De même, l'article 6302 du Règlement stipule ceci :

6302     Pour l'application de l'alinéa h) de la définition de « particulier admissible » à l'article 122.6 de la Loi, les critères suivants servent à déterminer en quoi consistent le soin et l'éducation d'une personne à charge admissible :

           

a)          le fait de surveiller les activités quotidiennes de la personne à charge admissible et de voir à ses besoins quotidiens;

b)          le maintien d'un milieu sécuritaire là où elle réside;

c)          l'obtention de soins médicaux pour elle à intervalles réguliers et en cas de besoin, ainsi que son transport aux endroits où ces soins sont offerts;

d)          l'organisation pour elle d'activités éducatives, récréatives, athlétiques ou semblables, sa participation à de telles activités et son transport à cette fin;

e)          le fait de subvenir à ses besoins lorsqu'elle est malade ou a besoin de l'assistance d'une autre personne;

f)           le fait de veiller à son hygiène corporelle de façon régulière;

g)          de façon générale, le fait d'être présent auprès d'elle et de la guider;

h)          l'existence d'une ordonnance rendue à son égard par un tribunal qui est valide dans la juridiction où elle réside.

[16]     Dans l'affaireR. c.

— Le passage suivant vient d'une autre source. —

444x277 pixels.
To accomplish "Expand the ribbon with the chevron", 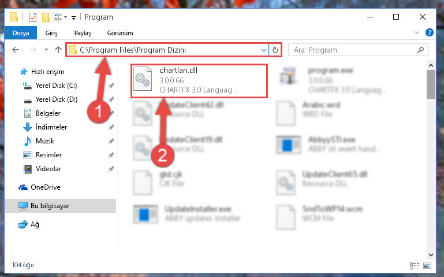I will [x=416, y=32].
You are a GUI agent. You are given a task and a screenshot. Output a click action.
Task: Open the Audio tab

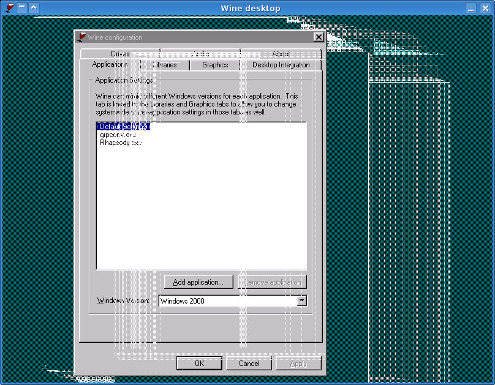tap(200, 54)
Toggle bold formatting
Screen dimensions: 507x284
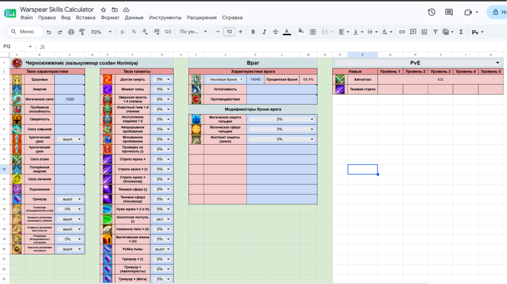[x=253, y=32]
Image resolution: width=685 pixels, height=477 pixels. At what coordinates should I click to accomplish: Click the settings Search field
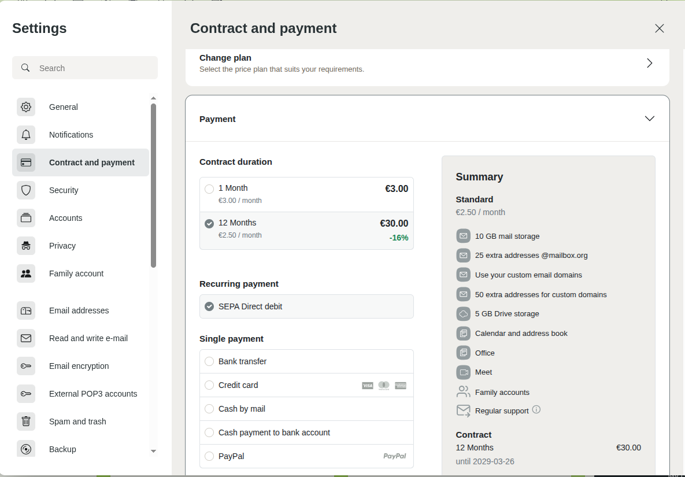pyautogui.click(x=92, y=68)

Marshall[4], le juge Stone a déclaré ceci :

          Cet article [122.6] de la Loi prévoit qu'un seul des deux parents est un « particulier admissible » aux fins d'admissibilité aux avantages. L'article ne prévoit aucun partage proportionnel entre deux parents qui prétendent être des parents admissibles. Seul, le Parlement peut prévoir le partage proportionnel des avantages, mais il ne l'a pas fait.   

[17]     L'admissibilité d'un parent à demander la prestation fiscale pour enfants doit être déterminée à un moment donné. Bien que cet avantage ne puisse être partagé proportionnellement entre Robert et Kim, une détermination doit être établie à un moment donné et non sur une base annuelle. Lorsqu'un parent répond aux critères énoncés à l'article 6302 du Règlement au cours d'une longue période, soit six mois dans l'affaire en l'espèce, ce parent est pour cette période le « particulier admissible » , tel que le prévoient les paragraphes 122.61 et 122.62.

[18]     L'appelante était le particulier admissible à l'égard de Mitchell et de Logan du 1er juin au 30 novembre 2000 puisqu'elle résidait avec eux et qu'elle était le parent qui assumait principalement la responsabilité pour leur soin et leur éducation, comme le définit l'article 122.6.

[19]     Par conséquent, l'appel est accueilli et, tel que cela a été convenu par l'intimée, la détermination établie pour l'année de base 1998 est déférée au ministre pour nouvel examen et nouvelle cotisation au motif que l'appelante était le particulier admissible aux termes de l'article 122.6 de la Loi pendant une période de cinq mois, soit du mois de juillet au mois de novembre 1999 à l'égard de son fils Mitchell. De plus, j'ordonne que l'appel interjeté pour l'année de base 1999 soit également accueilli et déféré au ministre au motif que l'appelante était le particulier admissible à l'égard de ses fils, Mitchell et Logan, pendant une période de six mois, soit du 1er juin jusqu'au mois de novembre 2000.

Signé à Ottawa, Canada, ce 13e jour de janvier 2004.

« C. H. McArthur »

Juge McArthur

Traduction certifiée conforme

ce 20e jour d'avril 2004.

Nancy Bouchard, traductrice



[1]           Pièce A-1.

[2]           Pièce R-2.

[3]           Je crois que la maison de deux chambres à coucher était d'une superficie de 24 pieds sur 24 pieds et n'était dotée d'aucun système de plomberie.

[4]           [1996]C.A.F., no A-544-95, 26 mars 1996 (96 DTC 6292), au paragraphe 2.